Betsy Franco uses simple rhymes to entrance kids into noticing the everyday patterns that surround us in the natural world. From a delicate spiderweb to a v-shaped flock of geese flying south for the winter, there are shapes and patterns everywhere -- you just need to know where to look. Each two-page spread offers up the shapes and patterns for one kind of animal. There are other interesting little facts embedded in the poems, too -- like that it's the boy peacock who's so fancy (news that's sure to startle gender-rigid preschoolers) or that starfish "see" with eyespots at the end of their arms.

Is it any good?

Preschoolers like their books to rhyme, and adults like it when the author doesn't have to reach too much to make the rhymes work; everyone's needs are met here. This is a well-written and interesting nonfiction book. Preschoolers love to share little bits of information so kids will appreciate the interesting factoids. They will also like being able to trace the patterns and shapes in the arresting pictures.
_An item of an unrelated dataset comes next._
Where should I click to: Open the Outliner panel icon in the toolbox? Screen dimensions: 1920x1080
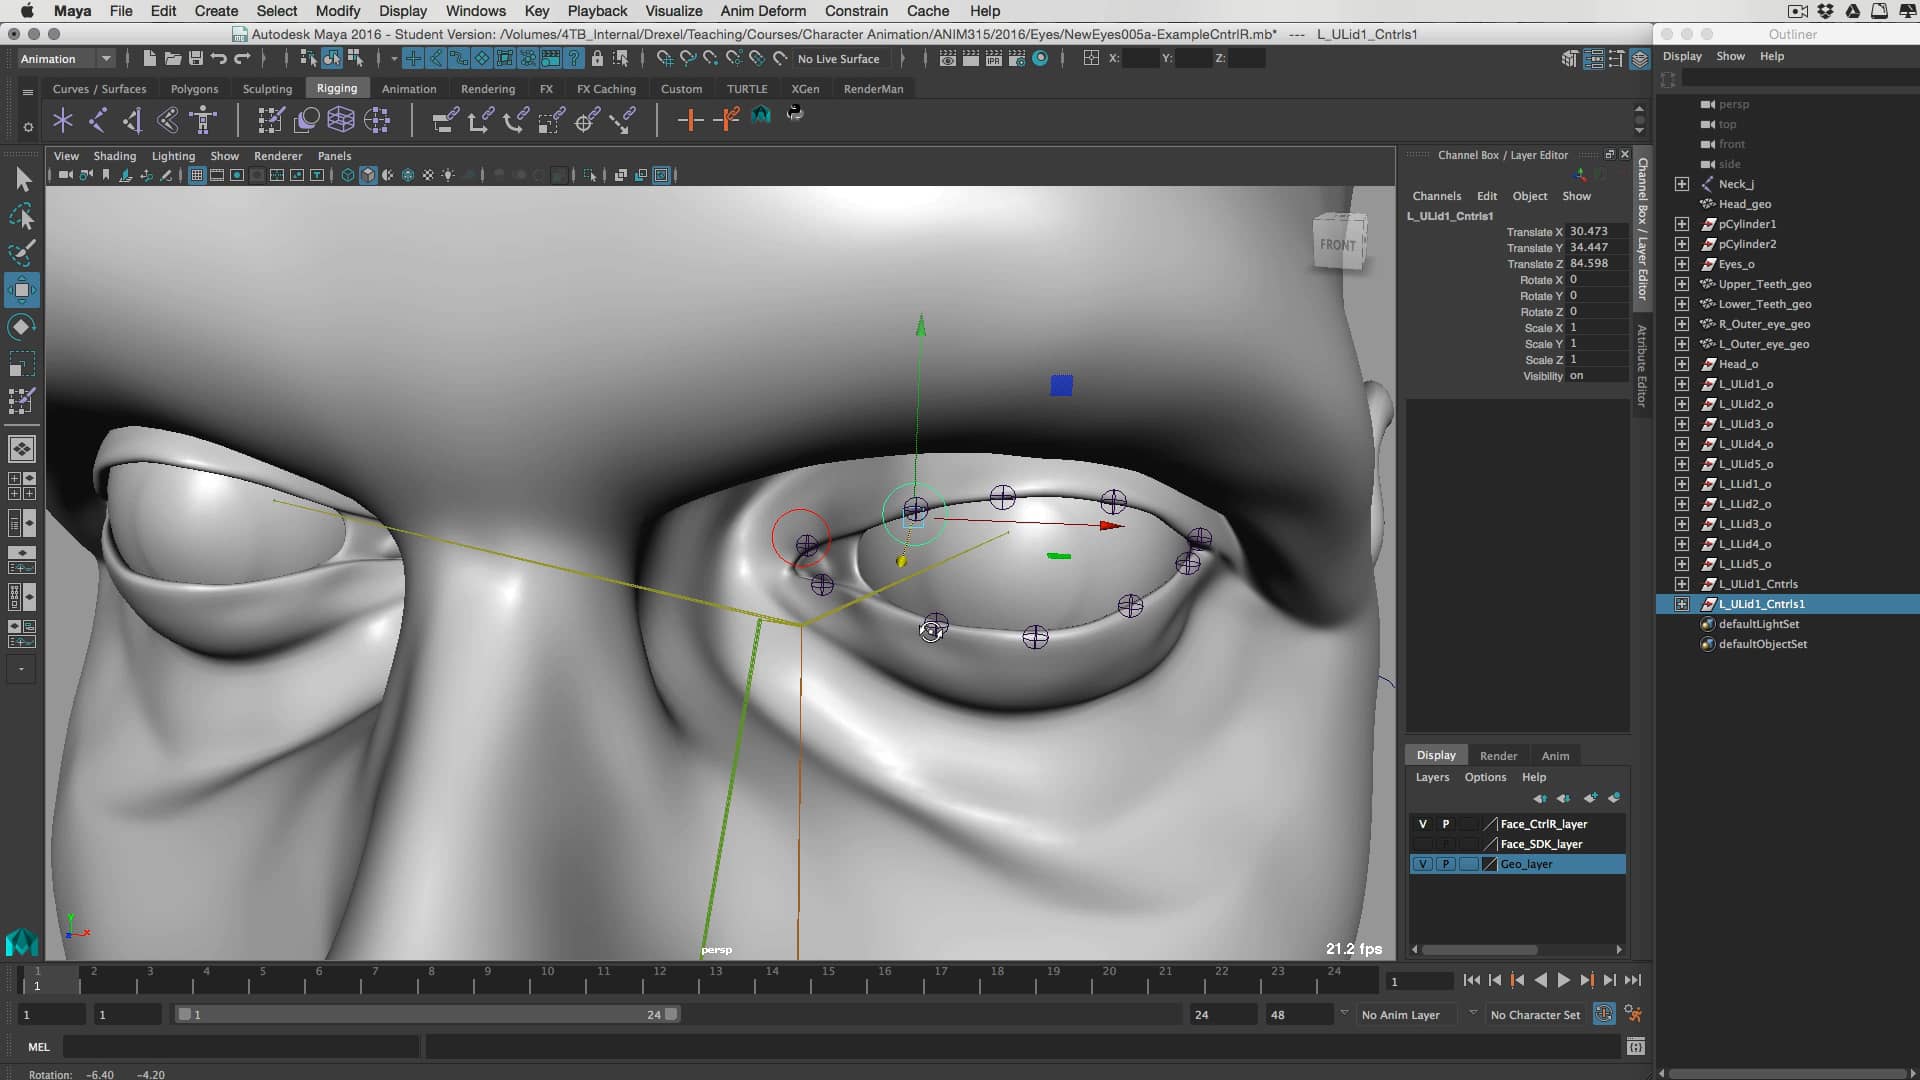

The illustrations by Caldecott Honor winner Steve Jenkins are vibrant and detailed. Using a layered paper technique, he creates a world that seems three dimensional and realistic while retaining a simplicity that is extremely appealing. The very littlest readers, who might not have the patience for the text, will still enjoy the book for the pictures and parents can help them find the animals' hexagons, diamonds and "graceful Vs."

Talk to your kids about ...

  • Families can talk about the kinds of patterns they see in their everyday lives. Kids can look at leaves, tree stumps, and bugs -- can they find patterns? Can they find the patterns mentioned in the book? Then kids can come inside and make some butterfly art by painting one half of a cut-out butterfly and then folding the paint to the unpainted side to make symmetrical wings.